Tasks to complete:
- a) In the notes on Hough tables and missing detector layers, translate this sentence into Spanish: "Fortunately, we don't have any two consecutive missing layers."
- b) Continue the notes on Hough tables and missing detector layers from the point where they stop.

Document excerpt:
Since we saw the fact that the Hough PR actually works with the simplified geometry, it is natural to do the generalization of the Hough PR to the real geometry as my next step. Generation of new Hough Tables is quite easy task. But the design of new PR algorithm was not an easy task mainly because of missing layers. To best deal with the missing layers, we have to consider the match-sticks which jump over a missing layer.
Fortunately, we don't have any two consecutive missing layers. So for a given hit on a layer "i", we can always make a Hough match-stick from the layer to the next consecutive layer, "i+1", or to the next next layer "i+2".
With the simplied geometry, we had 4 combinations of layers, IJ, JK, KM, MO. Now we have 13 combinations, IJ, IK, JK,JL,KL,KM,LM,LN,MN,MO,NO,NP,OP.
Here are the tables.....
Measurement of Errors of Hough Table
Hough transformation means getting momentum and theta infomation from geometrical configuration of two associated hits or match stick. In other words, for a given match stick, we immediately obtain "P" and "theta". A question is naturally arised. With what precision? How much we can rely on the information. Since the Hough Tables are made by the ideal track trajectory (MULS=0 no multiple scattering, LOSS=4 average energy loss), for the realistic case, we must take the measurement error into account.
The simpliest way is making the same binned Hough tables and filling with the measured error and use them together with the Hough table. Let's call it Hough Error Table. A problem is that we need a huge amount of CPU time to have enough statistics for all bins. Since bin to bin fluctuation of errors should not be big (I hope), one may use less coarse bin tables. The stratergy to get the Hough Error Table is
i) Generate N identical particles for a given theta and a momentum with MULS=1, LOSS=3, and fill the variation of 1/P or theta to the fine binning Hough Table(200x400).
ii) Do i) for the full range of theta(25-70 degree) with bigger step (2 degree), and for the full range of momentum (100MeV to 1GeV) with bigger step (10% error)
iii) make a coarse bin Hough Table(20x40). Calculate the average variation over 100 measurement in the fine bin table and fill to the coarse bin table.
The tables have the measured error of Hough components, ie, sigma(1/P),sigma(theta).

Supplied information:
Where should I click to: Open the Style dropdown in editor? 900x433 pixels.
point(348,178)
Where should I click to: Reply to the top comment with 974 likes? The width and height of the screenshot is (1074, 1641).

Written responses:
- a) Afortunadamente, no tenemos dos capas faltantes consecutivas.

- b)
The size of Hough Tables
From now on I will simply call Hough Tables as the set of tables of 1/p, sigma(1/p), theta, sigma(theta). A Hough table for 1/p and theta uses a little bit less than 1 Mbytes (after the compression as it is the default feature of ROOT). Another table uses a half MegaBytes if I use fine bin table(200x400), but this can be reduced hugely by using of real coarse bin table (20x40). In total, I think I will need 1Mbyte for a set of hough table. Considering the z-vertex dependency, from +10cm to -15cm, with a step or variable steps of about half centimeter(if we demonstrate succesfully the interpolation works fine), we will need 50 sets of Hough tables, ie. 50Mbytes, which is not a big value....
Track Reconstruction
In the simplified version, a track consists of 4 match sticks with a
seed, i.e., track seed + IJ + JK + KM + MO.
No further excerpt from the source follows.